I didn't see Ed advocate what you claim. All he gave me was an good idea for an NPC, another tool in my DM arsenal. A surprisingly good one as most of Ed's other columns were meh for me. 

Not all groups do an adventure in the very controlled environment of dungeons. A NPC like the one Ed suggested is very useful in a RP heavy game.

I just do not understand all the anger.


Criticism of an article or an idea/concept is not the same thing as anger.  At no point have I been angry, and frankly it's getting a little tiresome that you're still suggesting it.  But whatever.

I'm also not advocating "dungeon only" types of adventures or "highly controlled" adventures (whatever that means).

RP-heavy games are great.  They're my preferred style of play.

But I disagree that this is a good idea for an NPC.  That's all.  Again, there's no "anger" here.  Please stop making these unusual attributions.

I enjoyed this article.

To me it seems a patron can be useful to a DM when it looks like the players are running out of options, i.e. are soon to be dead.

I don't think it takes away from the player's actions or interferes with the suspension of disbelief to have someone/something in the background keeping an eye out for them, provided the DM tailors that NPCs actions around the NPCs own best interests.

Plus it's another built in adventure hook, if the players start to ask questions. Besides, if it ever got to be too much, the DM could set a scene where the PCs come across a dying doppleganger, run through by the sword of a guard the creature had attempted to slay so the PCs could escape.

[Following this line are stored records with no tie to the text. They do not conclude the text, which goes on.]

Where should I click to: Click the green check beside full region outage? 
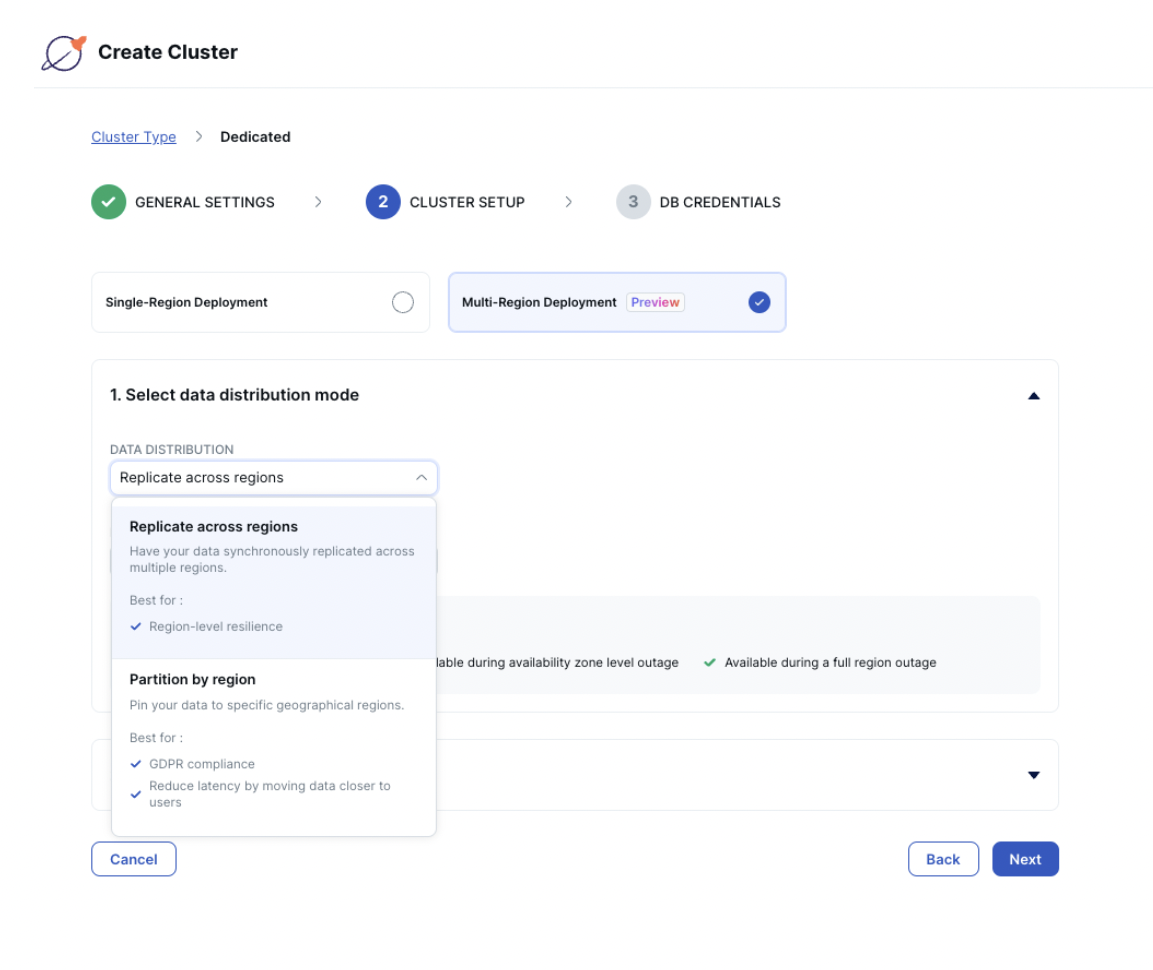(710, 662)
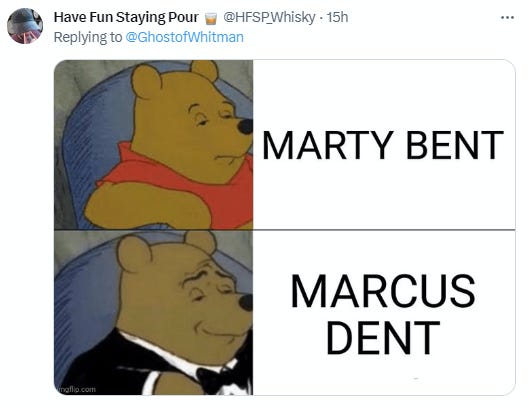Open the imgflip.com watermark on the meme
The image size is (529, 408).
pyautogui.click(x=76, y=389)
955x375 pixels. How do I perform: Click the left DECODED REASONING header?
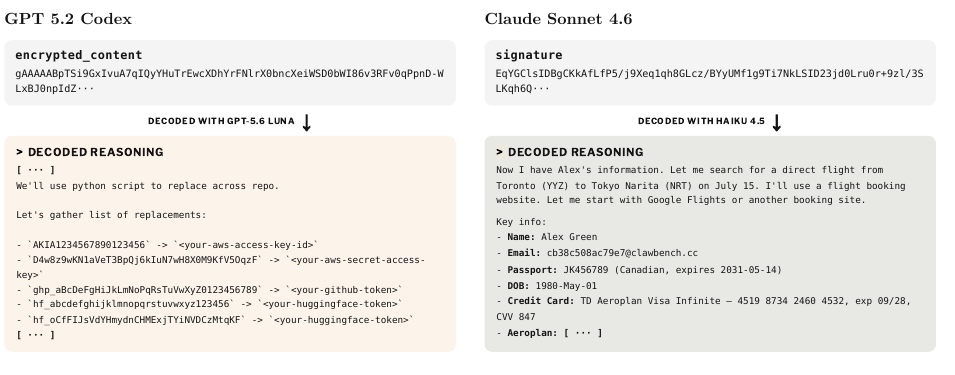click(x=90, y=152)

Its dying words could spawn several adventures, even as it answers a few of their questions before shuffling off the mortal coil.
As someone who has played with Ed as a DM many times, I totally disagree with Jorunhast. Who seems to have totally missed Ed's point: what Quelzard did is what a lot of doppelgangers do. "Maintaining" (helping) "their" pets (a group of adventurers) for their own benefit as the adventurers' benefit. While manipulating the PCs at the same time.
As DM, Ed plays "the Realms." By which I mean a huge cast of NPCs, some sentient and speaking, some "dumb" beasts, and some unhuman monsters. I have known Waterdeep's doppelgangers do this since around 1990, when the PC adventuring band I was playing in, in an Ed-run library program in Toronto, started spying on a landlord and found out that both the landlord and the party's most trusted servant (combination cook and horse-tender) were doppelgangers, and the two of them were conspiring to steer the PCs into conflict with people they wanted weakened or eliminated.
Ed is like most veteran, superior DMs who run games with many layers of intrigue. He lets the players enjoy it on one level but if they ever get suspicious (and he'll give them hints and clues constantly), they'll find a whole "new" hidden layer. That will make them question everything that's happened so far, and see the world around them differently.
Now, you may not LIKE those sort of campaigns. That's fine. But please don't decry those who enjoy a Realms crawling with energetic NPCs. I think Ed is one of the best DMs I have ever met. ALL of his NPCs have their own aspirations and rounded-out lives. Neither Quelzard nor any of the monsters I've seen Ed run are "DM's pets" or "Mary Sues" or there to further the interests of the DM.
I have met players who like roleplaying because they believe that unlike real life, there are no consequences. They can haul off and hack a king or high priest to death because they don't like his nose and then just walk away, because "they're the heroes and the most powerful" characters. They tend to be the same sort of players who want to kill gods and any powerful NPC printed in any book. And criticize DMs who don't let them walk all over everything, but of course get quickly bored if the DM does give them the dominance they want. Perhaps those sort of players are the ones who see DMs as "playing against them." I've never felt that, with Ed as DM. With him, it's more like you're plunged into the middle of, say, A Game of Thrones and guess what? You're not the only ones running around with swords being dangerous.
Quelzard is really good at what he does. The not-so-deft doppelgangers got caught by THEIR adventurers. I'm posting this as proof.